Movie Ratings Synchronization with Python
GNU Affero General Public License v3.0
265 stars 31 forks source link

Add source www.filmtipset.se #97

Closed Row closed 3 years ago

Row commented 4 years ago

Add filmtipset.se as a source, later perhaps as destination.

Filmtipset.se has been one of Sweden's largest (and greatest) movie rating communities. But the site was recently relaunched by a new owner which did not know or cared what Filmtipset was about.

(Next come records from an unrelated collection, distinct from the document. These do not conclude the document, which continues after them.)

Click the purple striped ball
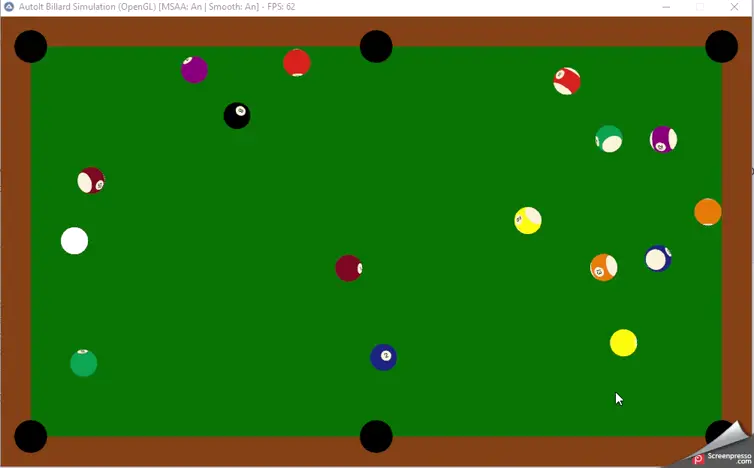 tap(663, 139)
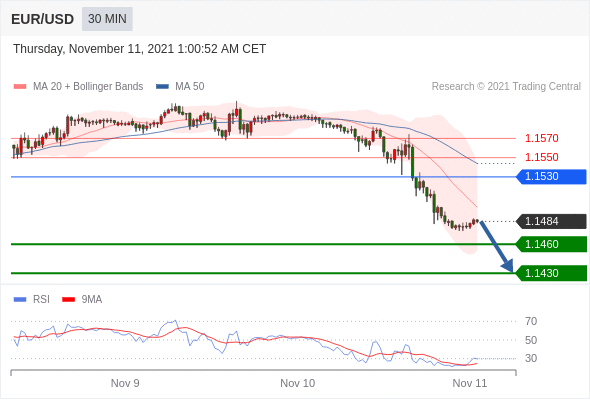
Task: Click the Nov 10 date axis label
Action: click(x=298, y=383)
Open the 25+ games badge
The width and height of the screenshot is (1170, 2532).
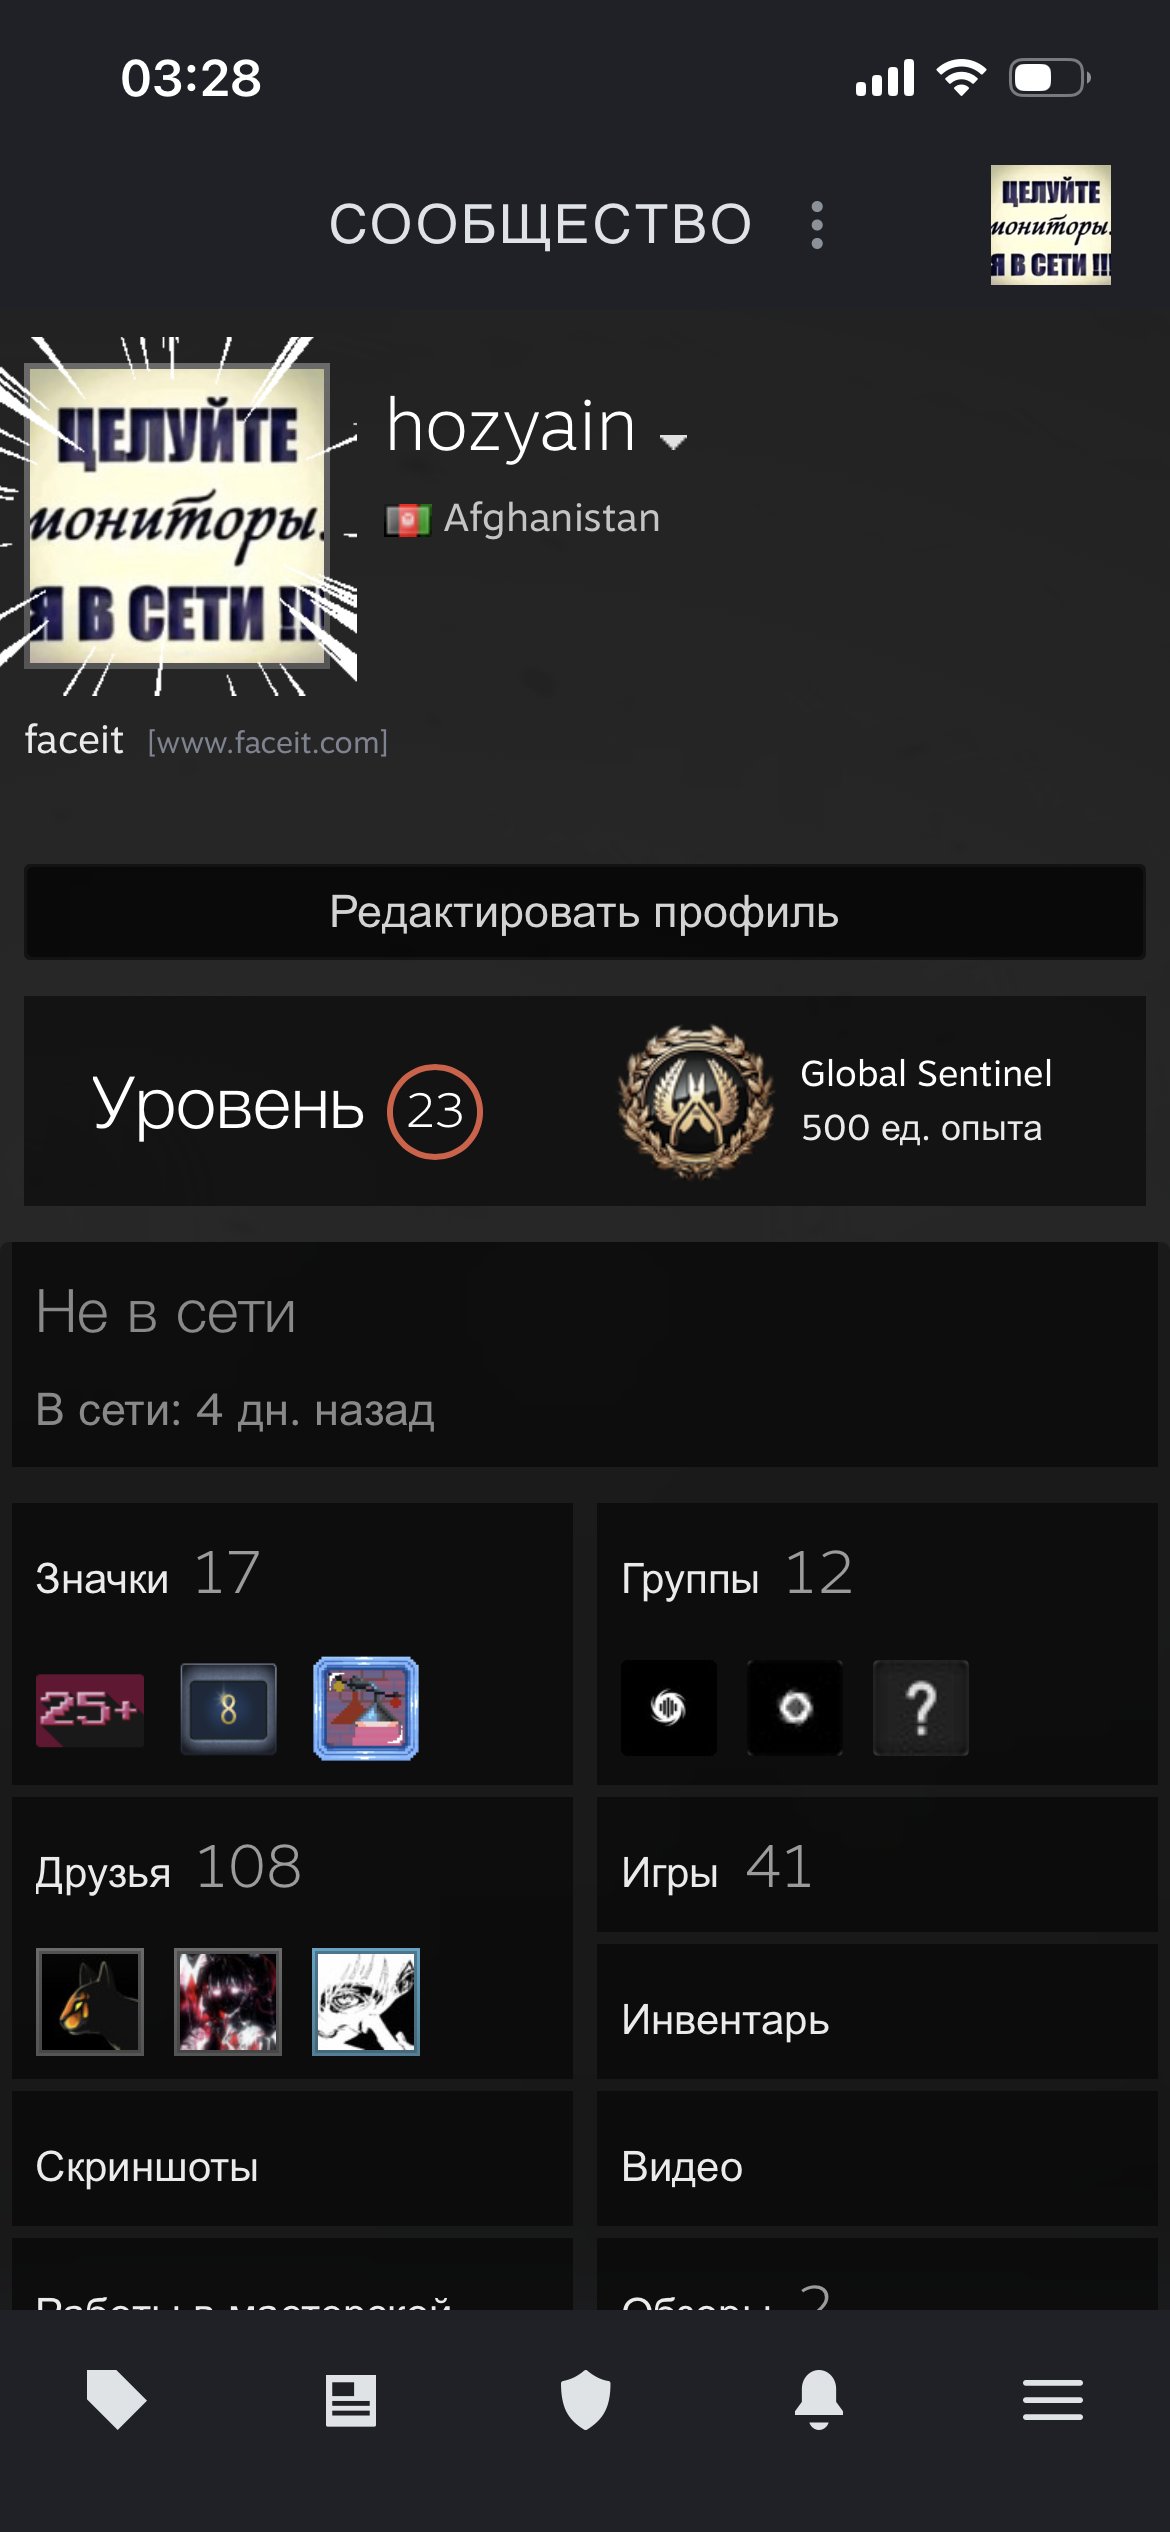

Here is some information about the site: https://sv.wikipedia.org/wiki/Filmtipset

Quote wikipedia (Lazy Google translate)

In November 2009, the Filmtipset had over 87,600 registered users and the database contained over 69,900 films and 18.7 million ratings. In July 2011, the Filmtipset had 103,400 users, 81,600 films and 23 million ratings. [18] In January 2017, the database contained over 120,000 registered users, 112,775 films and over 29 million ratings. In September 2019, the Filmtipset had 122,000 registered users, 123,500 films and 29.8 million ratings. [18]

Row commented 4 years ago

Some more information. Filmtipset.se has no API at the moment. I think the data needed for export is public? The ratings and rating date for each user can be found on an url below, where p is the pagination offset. https://www.filmtipset.se/betyg/ExampleUserName?p=0

IMDB-id might be present at each movie page e.g.: https://www.filmtipset.se/film/the-beach-bum

I might be able to help out with the request, but I need better information how to contribute. How to setup the development environment, preferably via docker. Are there any good commits or code to look at?

StegSchreck commented 4 years ago

The recommended dev environment would be a virtual env. There is a Dockfile present in the project though, that you can also use for local runs.

I would recommend to check out the other parsers and inserters to get a general idea. The last ones being implemented were about RottenTomatoes (see PR #94).

When a file download is offered, this would be preferred to increase the speed of parsing. Another option to have a look at is using Javascript calls from the selenium-controlled browser. This would avoid loading more data than actually needed. The remaining option would be web scraping using BeautifulSoup.